MEMORY IS THE SUBJECT, TRACES - LANDSCAPE - IS THE FORM
The idea for the project Memory Traces developed during the
Snelweg project. I would come home late from photographing highways, cook a quick meal and seat myself in front of the tv watching the news while eating. Not a good idea..
Scared people, running and hiding behind walls or strategically placed containers in city streets, carrying watercontainers, were being shot at from the surrounding hills
by invisible snipers. Sometimes a person - real, like me - would collapse, hit by a bullet or a piece of shrapnel, without a sound or echo to be heard. Bystanders would then try to carry the body out of the danger zone. The surrealism of this happening in Sarajevo, just a couple of hours away from my comfort-zone, was depressing. Not long before I had seen a
documentary by
BBC Horizon called
Inside Chernobyl
Sarcophagus which had a similar impact on me. Human robots as they cynically were called were seen trying to contain the damage of this self-inflicted catastrophe resulting in an imploded nuclear power-plant spreading radio-activity all over Europe.

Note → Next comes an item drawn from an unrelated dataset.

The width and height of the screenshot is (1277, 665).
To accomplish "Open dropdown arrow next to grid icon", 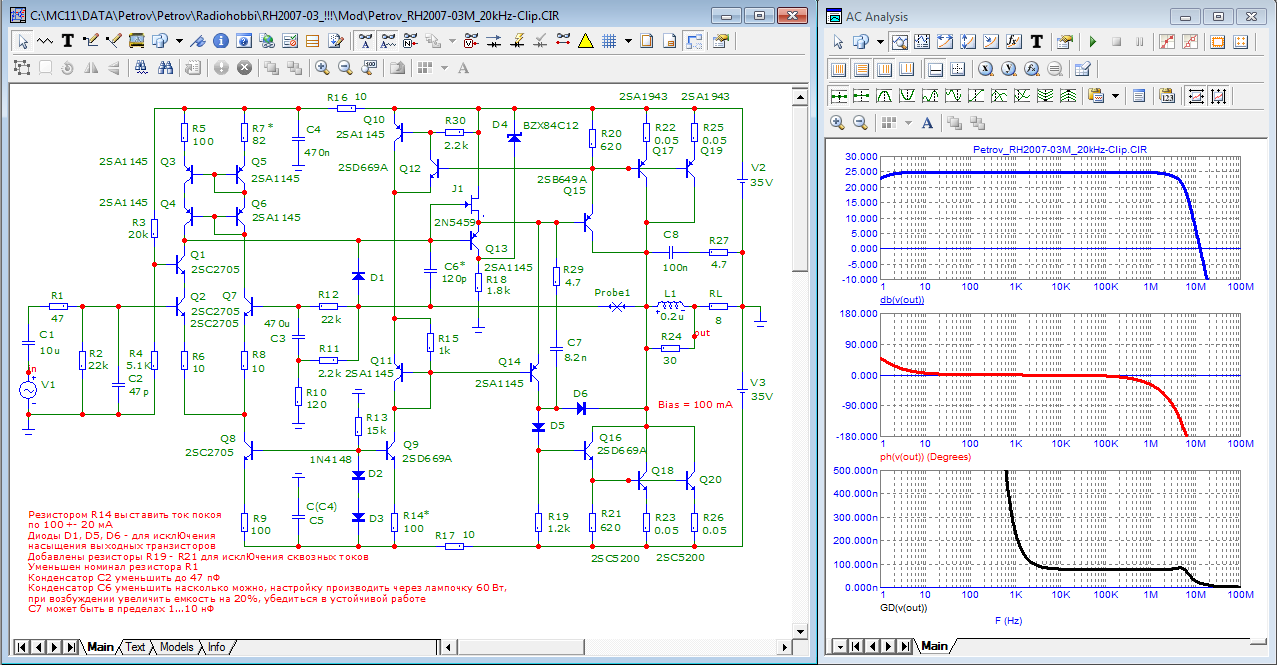I will (x=628, y=41).
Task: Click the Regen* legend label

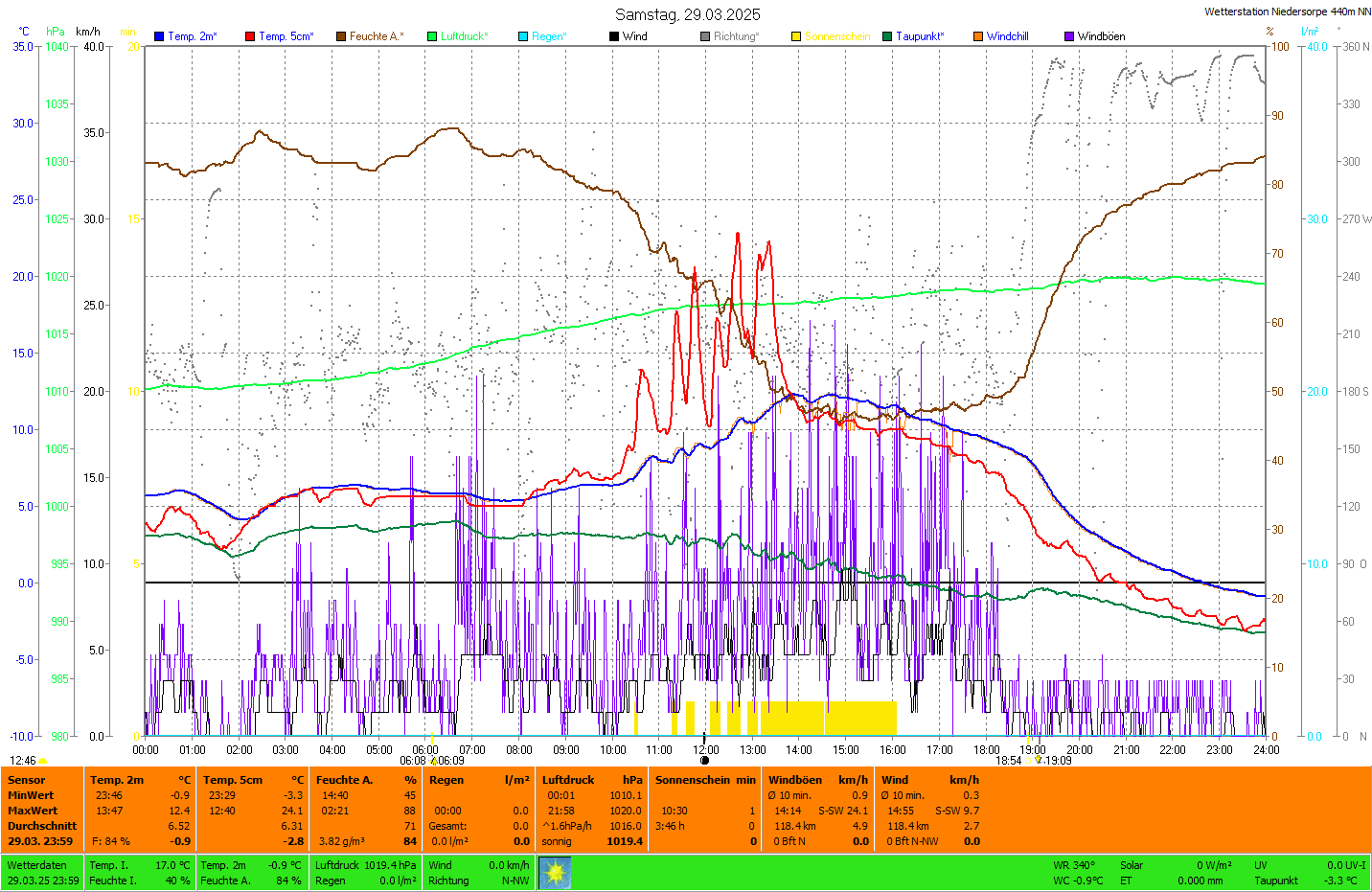Action: 549,36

The pieces fell together. Landscapes representing fragments of our destructive, arrogant and wasteful culture would become my new project. I wanted to visit and see the places which during my lifetime had formed my thoughts about the culture I was living in. Being from the atomic generation I soon decided that it all started with the atomic bombs on Japan in 1945.
Between 1997 and 2001 I photographed in Sarajevo (Bosnia and Herzegovina), Hiroshima and Nagasaki (Japan), Berlin, Bitterfeld-Wolfen and Ronneburg (Germany), Bikini Atoll (Marshall Islands), Chernobyl (Ukraine), Khe San and My Lai (Vietnam).
During the project I found that I needed more ways to express my complex feelings. It resulted in a short story, combined with a selection of travelogues I kept during my travels. Later I added a couple of 'written' photographs, texts evoking a way of looking at a photograph still in full movement, still alive.
On my trip to Chernobyl I found a roll of negatives in a looted house in the vicinity of the reactor. I printed these abandoned family photographs and designed a small family-album to represent the civilians who always are victims of these human-induced tragedies.
Memory Traces was designed by Irma Boom. It was selected as one of Photo-Eye's best 2009 Photobooks and is included in The Dutch Photobook (NAi Publishers/Aperture, 2012) as one of the 124 seminal Dutch Photobooks since 1945.
Memory Traces (Ideas on Paper 2009) 202 pages, 8 gatefolds & 5 double gatefolds, including two booklets, Höffding Step and Dark Star, together in a custom brown board box.